- **What this task involves**
Beginning with the line below that contains "Toggle word wrap in the toolbar" and ending with the line that contains "Image resolution: width=1010", copy every line exactly. Copy nothing else.

- **Task data**
· · · ·

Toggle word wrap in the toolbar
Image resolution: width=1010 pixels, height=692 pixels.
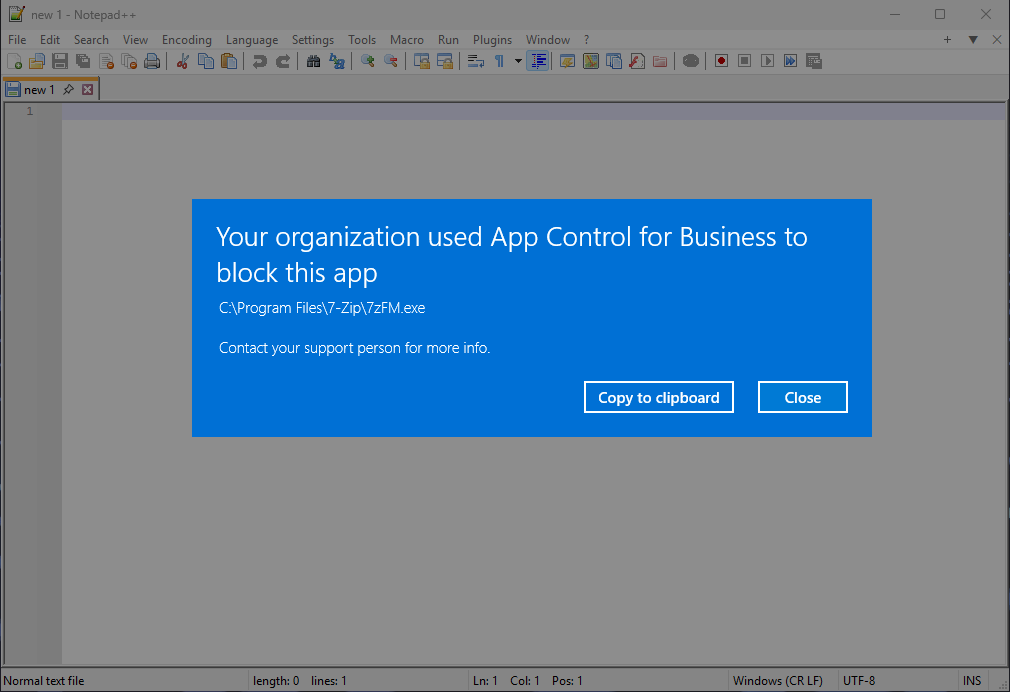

· · · ·

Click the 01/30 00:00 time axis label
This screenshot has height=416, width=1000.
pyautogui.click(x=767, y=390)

· · · ·

- **Answer section**
Toggle word wrap in the toolbar
Image resolution: width=1010 pixels, height=692 pixels.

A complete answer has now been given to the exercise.